With a Targetprocess MCP also connected, Kiro can take that analysis and populate a ticket directly, automatically loading all relevant context and sending it to the development team. For NAIC, this means the handoff from investigation to remediation is essentially hands-off. This level of automation doesn’t just save time; it creates consistent, repeatable workflows with built-in guardrails. Every incident gets the same structured, data-rich documentation, regardless of who’s investigating it or when.

This isn’t just about faster incident response. It changes how teams build and release software—giving developers immediate feedback on how their changes behave in real environments.

Proactive alerting: Catching problems before they crash

Root-cause analysis after the fact is valuable. With observability embedded directly into the workflow, teams can detect issues earlier in development and respond faster in production, closing the gap between building and operating software.

After noticing that a specific process had crashed, Kobush asked Kiro to set up an alerting profile that would trigger both before the crash, based on stress signals visible in the logs, and at the point of the crash. Kiro analyzed historical log data, identified pre-crash indicators, and built the alert profile automatically.

The result: NAIC’s team now receives early warning signals before a process fails, giving engineers time to intervene rather than react.
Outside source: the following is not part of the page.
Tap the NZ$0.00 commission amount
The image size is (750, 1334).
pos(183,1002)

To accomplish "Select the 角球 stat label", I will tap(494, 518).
This shift from reactive to proactive operations is central to what the Dynatrace and AWS partnership enables. When observability data is embedded in the developer workflow rather than siloed in a separate platform, the entire engineering organization is better equipped to prevent incidents, not just resolve them.

Debugging a sneaky production bug

Perhaps the most telling story from NAIC’s experience with Kiro occurred during a routine error-rate investigation.

An application error rate had increased unexpectedly. Kobush asked Kiro to investigate. Two minutes later, Kiro identified the culprit: A developer had left debug code in the development environment, and it had made its way into production. Every time a user triggered that code path, it threw errors.

When Kobush sent the Markdown report to the developer, the response was immediate: “How did you find that? I’ve been looking for that.”

Kiro leveraged correlated logs, traces, systems context, and historical behavior from Dynatrace to pinpoint exactly where the issue originated.

Start embedding observability into your development workflow

NAIC’s experience highlights a broader shift: When developers, AI assistants, and systems all operate from the same runtime context, debugging becomes faster, releases become safer, and teams spend less time chasing issues and more time building.

The broader message from Kobush is simple: “I’m not a developer. I have a degree in biology and a minor in chemistry… But this, to me, is a game changer in the observability space. I can do things in seconds that would take me hours.”

The productivity gap between observability data and developer action is a solvable problem.

For DevOps engineers, SREs, and platform teams looking to accelerate incident resolution, reduce context switching, and move from reactive troubleshooting to proactive operations, the Dynatrace and Kiro integration offers a practical, immediately actionable path forward.

For developers, this means fewer interruptions, faster answers, and the ability to stay in flow, even when issues arise.